Ghana’s  Samuel Takyi has won a 3-2 points victory over Columbia’s Ceiber David Avila in the featherweight bout of  the Tokyo Olympics Quarter-Finals, becoming the first candidate for Africa's medal in the 2020 Olympics.

By Qualifying for the Semi-Finals Takyi is poised for a medal, no matter what happens in his next semifinal fight against USA’’s Duke Ragan.

The 20-year-old finished strongly in the third round against Avila to become Ghana’s fourth boxer to win a medal in the Olympic Games.

Last time Ghana won a medal in the pugilistic sport was at the Munich 72 Games when Prince Amartey grabbed bronze.

Takyi, therefore, has broken the nation’s 49-year-old wait to snatch a boxing medal at the Olympics!

Ghana won its second Olympic medal in 1964 through light-welter Eddie Blay.

But the  youngsters comes in with  new hopes against the backdrop that six of the team members have been crushed of the Olympics.

He expressed happiness after his victory the early Sunday bout.

“I’m so happy to be in the semi-finals, I thank God for this big win, I’m aiming for the finals,” said the young warrior who’s in cloud nine and has one leg in the final.

Prince Amartey won Ghana’s last Olympic boxing medal – a bronze in the middleweight division – at the 1972 Munich Olympics with light-welter Clement Quartey winning the first one in the 1960 Rome Olympics.

Takyi made his international debut in last year’s Africa Olympic qualifiers in Dakar, Senegal, causing an upset by outpointing Morocco’s 2019 African Games champion Mohammed Hamout but lost in the semis to Zambia’s Evaristo Mulenga.

He gritted his teeth to beat tough Ugandan Isaac Kasembe in the third place box-off to book a place in the Tokyo Olympics.

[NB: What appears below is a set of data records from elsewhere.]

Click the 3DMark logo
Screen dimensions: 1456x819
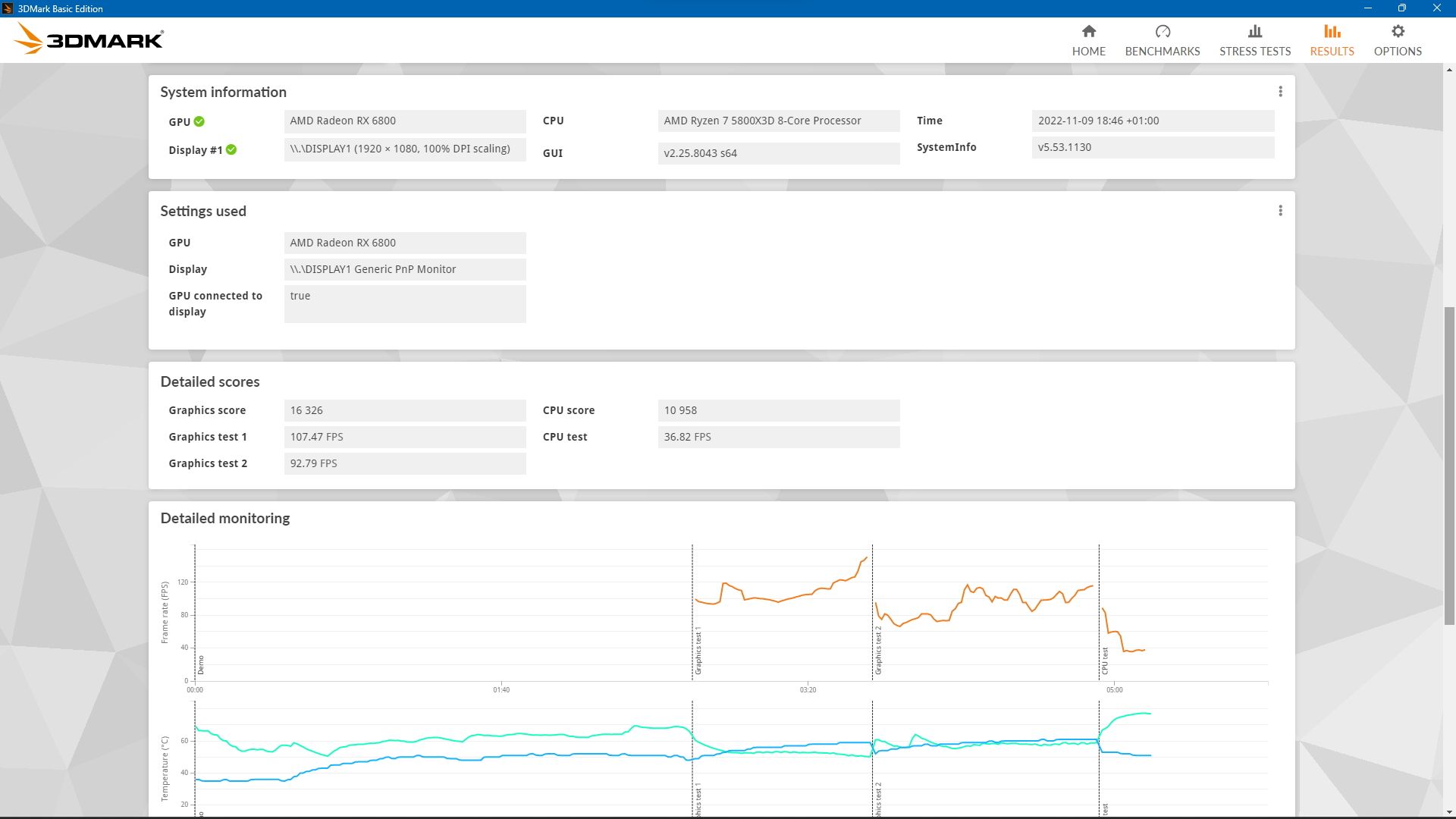pyautogui.click(x=89, y=39)
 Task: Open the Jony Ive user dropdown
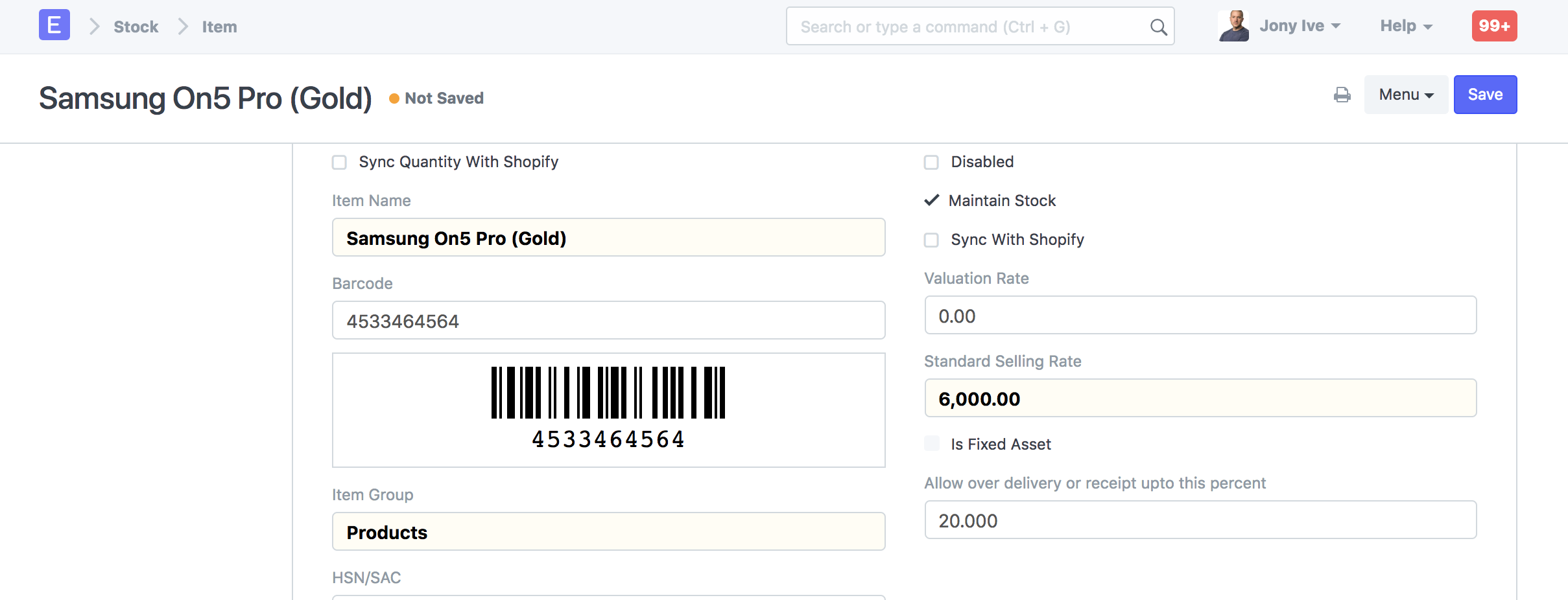(x=1300, y=26)
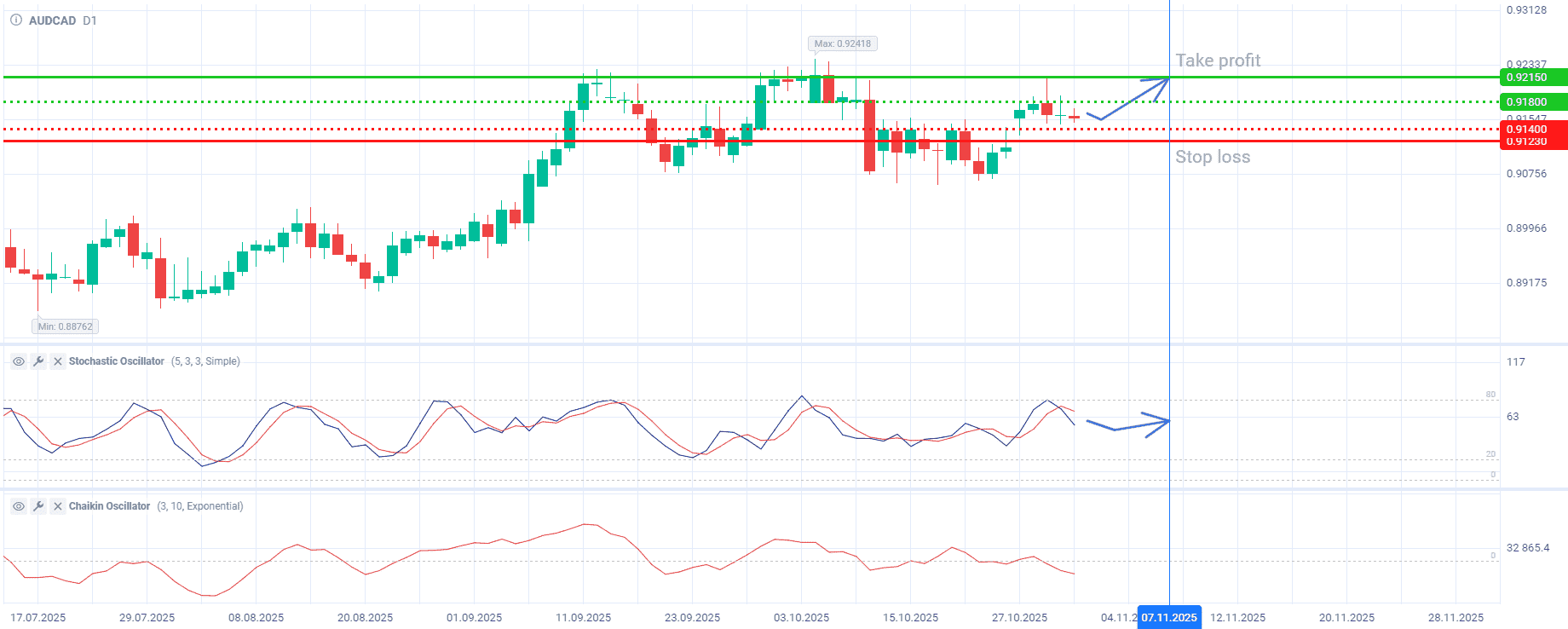Click the green 0.92150 price tag
Screen dimensions: 1568x629
(x=1532, y=78)
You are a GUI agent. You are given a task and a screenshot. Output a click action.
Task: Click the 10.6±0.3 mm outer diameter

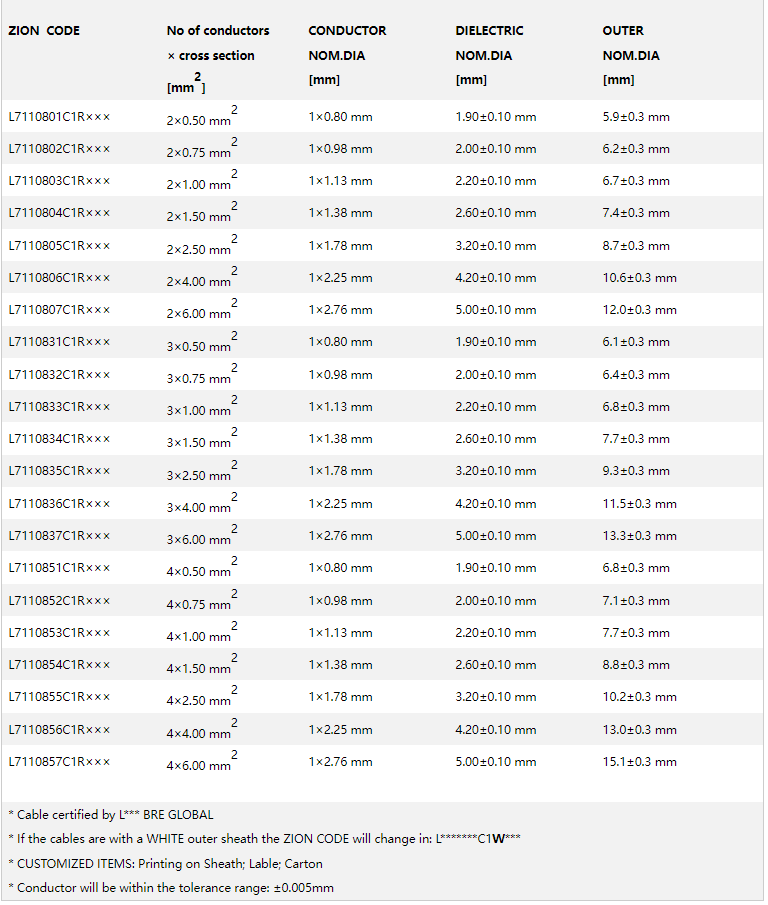[639, 278]
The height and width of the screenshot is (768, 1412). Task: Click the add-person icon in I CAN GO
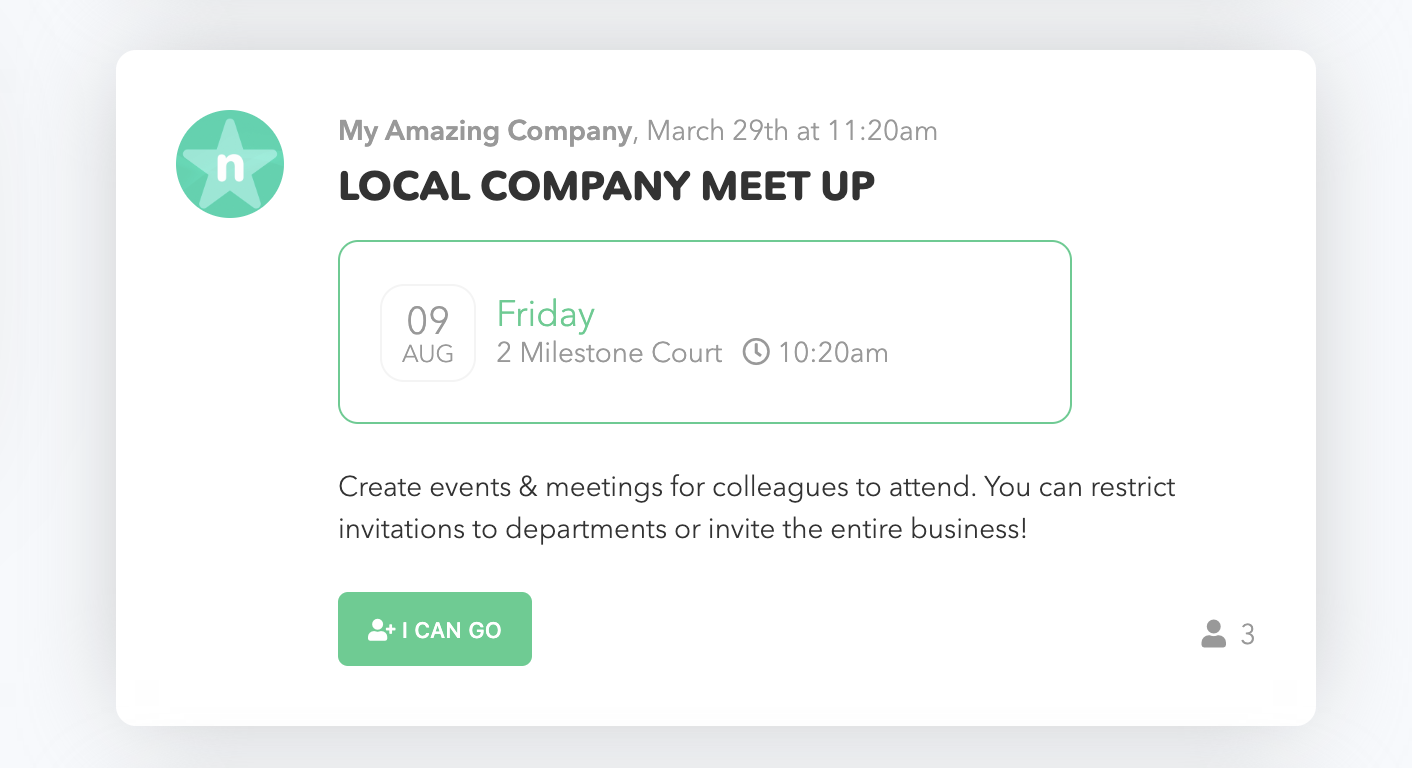pyautogui.click(x=382, y=630)
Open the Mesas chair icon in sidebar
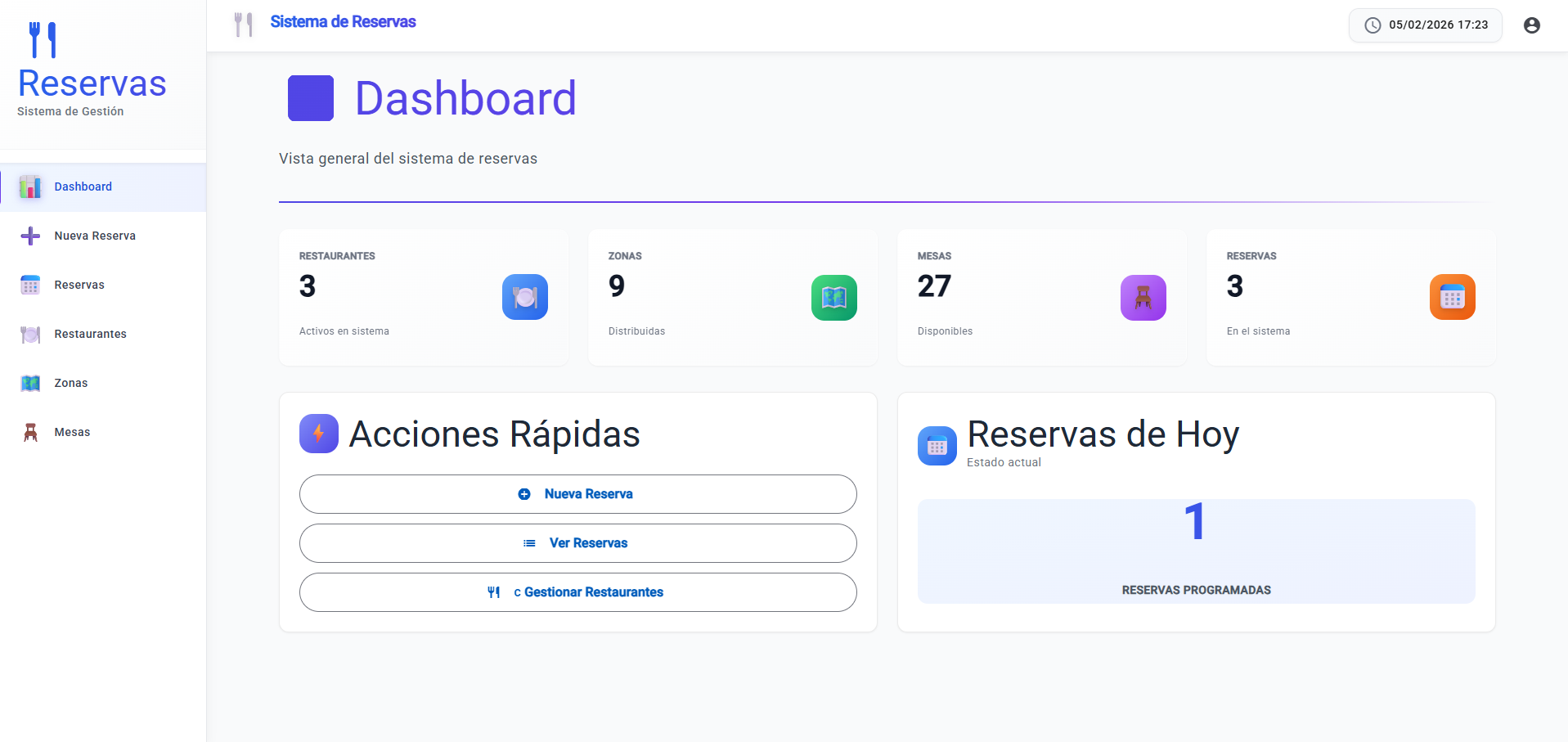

Takyi is one of the two African boxers still in action in the Tokyo Olympics with Algeria’s female lightweight Imane Khelif who fights in Tuesday’s quarter-finals.

A total of 49 boxers from Africa qualified for the Tokyo Olympics but except from the two still in the ring, the rest have been swept by a strong Tsunami in Japan’s capital city.